La esposa prometida (Fill de Void, Israel, 2012)

Guión y dirección:  Rama Burshtein

Música: Yitzhak Azulay

Dirección de Fotografía: Asaf Sudry

Montaje:  Sharon Elovic

Elenco: Hadas Yaron, Yiftack Klein, Chaim Sharir, Ido Samuel, Irit Sheleg, Hila Feldman.

Duración: 90 minutos


SOBRE LA DIRECTORA

Rama Burshtein nació en Nueva York en 1967. Se graduó en la Escuela de Cine y Televisión Sam Spiegel en Jerusalen en 1994. Durante esos años, se convirtió en profundamente religiosa y tras su graduación se dedicó a promover el cine como un arma de expresión propia en la comunidad ortodoxa. Sin embargo, a diferencia de este, su primer largometraje de difusión masiva, esas películas eran solo de mujeres y para mujeres. La esposa prometida, primer film dirigido por una mujer judía ortodoxa, significó el desafío no solo de llevar a la pantalla el mundo propio de esa comunidad, sino el más personal de trabajar en una cercanía inusual con profesionales hombres.

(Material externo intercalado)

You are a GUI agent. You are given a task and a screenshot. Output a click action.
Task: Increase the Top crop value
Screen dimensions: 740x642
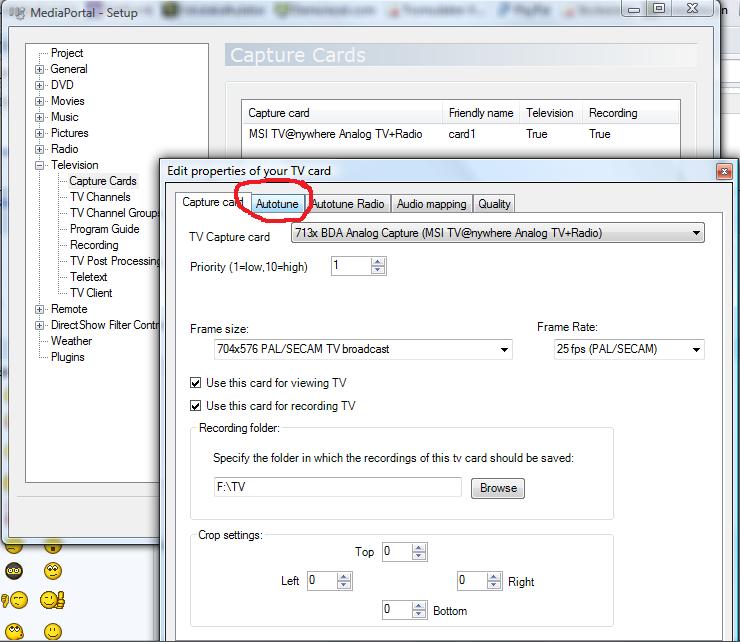point(419,547)
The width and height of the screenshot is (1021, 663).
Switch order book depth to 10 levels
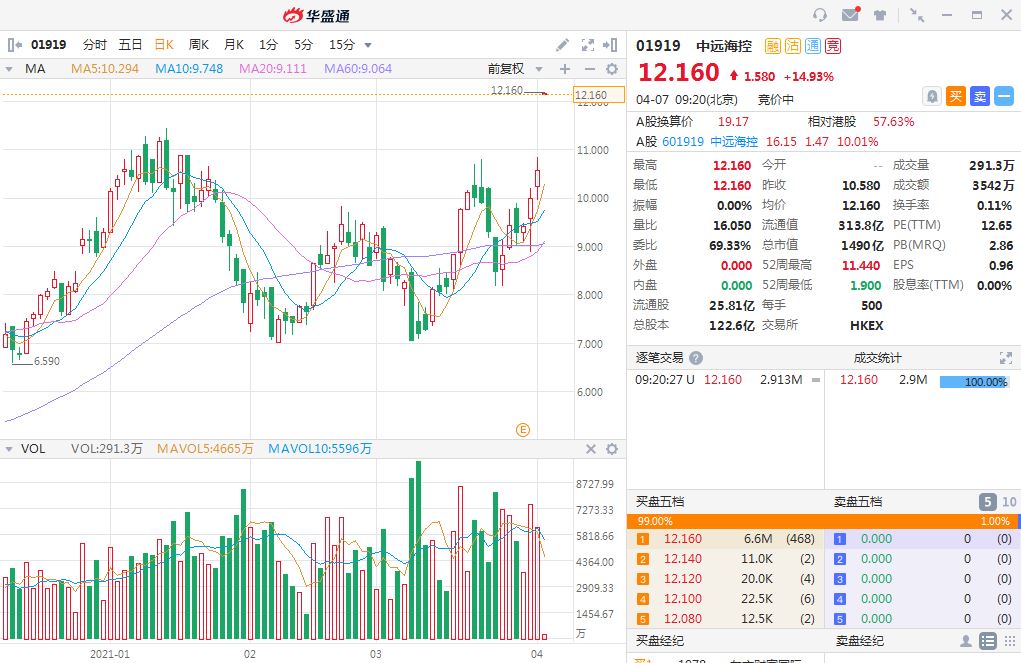(1009, 502)
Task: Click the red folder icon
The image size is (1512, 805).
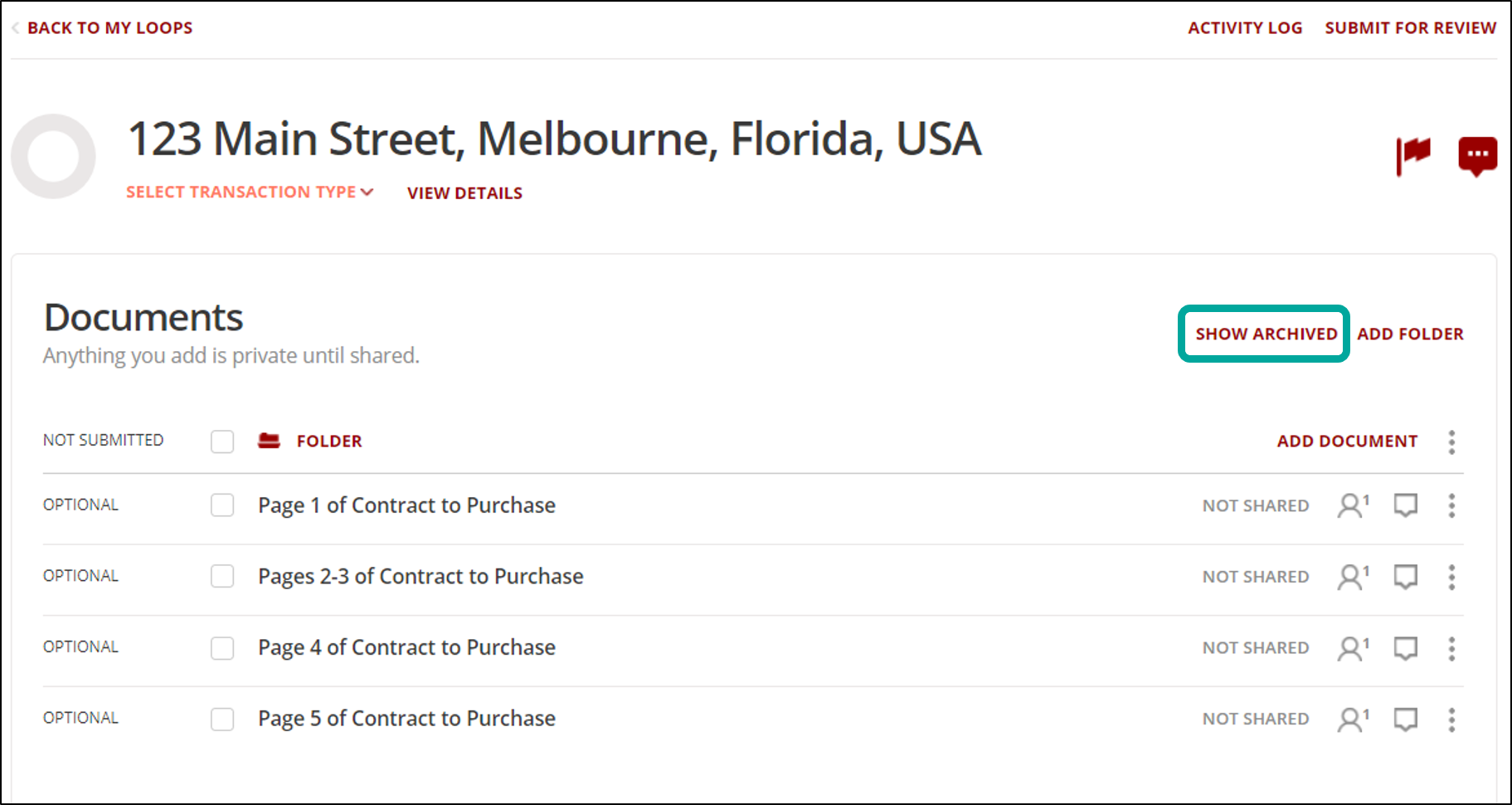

Dijo Rama acerca de su obra: “Mi trabajo siempre se ha centrado en las relaciones entre hombres y mujeres. Los matrimonios nunca son obligatorios en el judaísmo. En el mundo jasídico, en el que se ambienta el film, los padres organizan propuestas de matrimonio a sus hijos, pero incluso así la joven pareja debe dar su acuerdo. Mientras charlaba con alguien en la boda de la hija de una amiga, una joven que no tendría más de dieciocho años se acercó a nuestra mesa. Llevaba un reloj de oro, pendientes de diamantes y un anillo con una gema, todo ello indicación clara de que estaba prometida. Mi amiga le felicitó con cordialidad, pero había algo extraño en su conversación. Cuando se marchó, mi amiga me dijo que aquella bonita joven estaba prometida, desde hace un mes, con el marido de su difunta hermana.Era todo lo que necesitaba para que mi imaginación comenzara a funcionar y, tras dejar la idea reposar en mi cabeza, terminé por desarrollar el argumento de La esposa prometida

(1) En concordancia con esto el film tiene casi nulas referencias al afuera. Si quitásemos los celulares y el moderno supermeracado, apenas habría marcas de época. Casi toda la acción se desarrolla en interiores.